Trecho fornecido:
◆ ◆ ◆

Estudo gigante de comportamento on-line mostra os contrastes do Brasil; confira
Timelens, consultoria de negócios baseada em dados e insights, busca romper estereótipos da cultura brasileira e traçar tendências para as marcas
Por Victória Ribeiro
País do futebol, das rodas de samba e da alegria inerente. Pensar no Brasil, muitas vezes significa passear por essas inevitáveis e estereotipadas camadas. Fugir delas nem sempre é tarefa fácil. Traçar tendências em meio a um país tão diverso, ainda menos. Pensando nisso e com o propósito de usar a tecnologia para ‘fora da caixa’, a Timelens, consultoria de negócios baseada em dados e insights e integrante do ecossistema FutureBrand, lançou o estudo Tá Quente, Brasil.
Com base em 6,5 milhões de menções na internet, 6,7 milhões de perfis em redes sociais e mais de 300 milhões de buscas no Google, a conclusão é que, quando se trata do Brasil, os contrastes estão em toda parte.
Duas facetas opostas de um só país. “Compreender que o Brasil não tem um perfil definido e que os antagonismos fazem parte do cenário é fundamental para planejar os próximos passos, identificar as oportunidades, tendências que vão moldar comportamentos e gerar negócios”, afirmou André Matias, CEO da Timelens.
O estudo analisa, por exemplo, a relação com a felicidade: brasileiro, povo feliz ou brasileiro povo triste? E a resposta é: nem um, nem outro. Ao avaliar a satisfação da população, o estudo mostra que as buscas no Google por “estresse”, “depressão” e “burnout” seguem acima dos níveis pré-pandêmicos.
Ao mesmo tempo, a avalanche e o gosto por memes, cada vez com número maior de adeptos, une o trágico ao humor, em uma tentativa extremamente brasileira de minimizar (e acolher) aspectos negativos através da peculiaridade.
E quando se trata de válvula de escape, o consumo não poderia ficar de fora. Vídeos de consumidores da Shein destacam o excesso e o volume das compras, enquanto as pesquisas sobre taxação da empresa cresceram 363%.
“A quantidade de dados levantados pela pesquisa nos permite entender o que é um ‘soluço’ ou mudança de fato de comportamento. Olhar para isso é uma forma de se diferenciar”, disse Matias.
Em um país onde 10% dos mais ricos detinham quase 59% da renda nacional em 2021, de acordo com o Laboratório das Desigualdades Mundiais, que integra a Escola de Economia de Paris, e a pobreza atinge mais da metade da população em nove estados, segundo estudo do Instituto Jones dos Santos Neves (IJSN) em março desse ano, a análise visita o Brasil profundo.

◆ ◆ ◆

Dados apresentados:
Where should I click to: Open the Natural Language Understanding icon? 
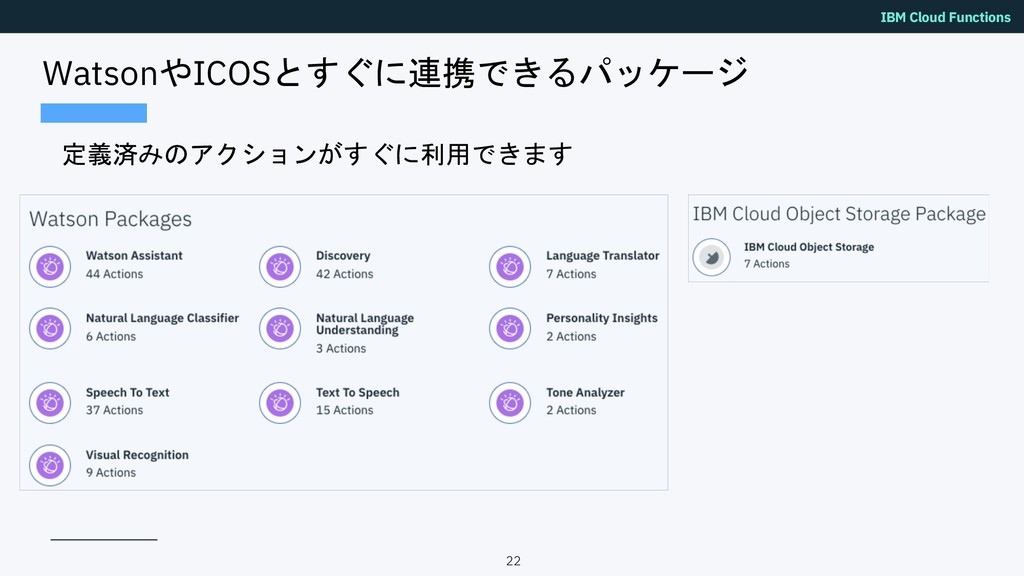280,328
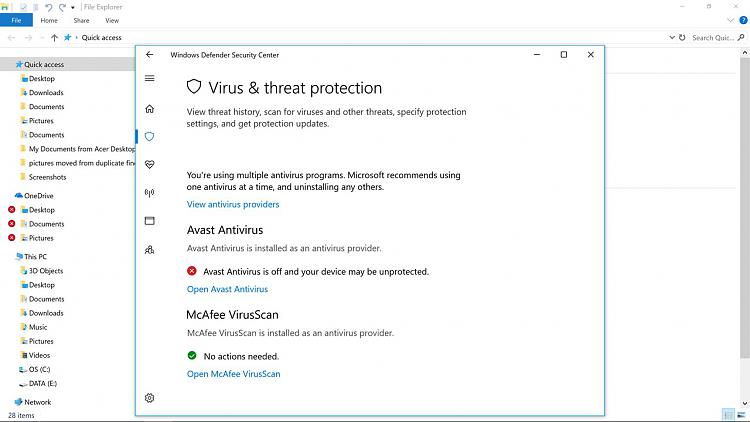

◆ ◆ ◆

Transcreva, sem alterar nada, a passagem da reportagem sobre o estudo de comportamento on-line no Brasil que começa em "O estudo analisa, por" e termina em "empresa cresceram 363%.".

Exercício resolvido:
O estudo analisa, por exemplo, a relação com a felicidade: brasileiro, povo feliz ou brasileiro povo triste? E a resposta é: nem um, nem outro. Ao avaliar a satisfação da população, o estudo mostra que as buscas no Google por “estresse”, “depressão” e “burnout” seguem acima dos níveis pré-pandêmicos.
Ao mesmo tempo, a avalanche e o gosto por memes, cada vez com número maior de adeptos, une o trágico ao humor, em uma tentativa extremamente brasileira de minimizar (e acolher) aspectos negativos através da peculiaridade.
E quando se trata de válvula de escape, o consumo não poderia ficar de fora. Vídeos de consumidores da Shein destacam o excesso e o volume das compras, enquanto as pesquisas sobre taxação da empresa cresceram 363%.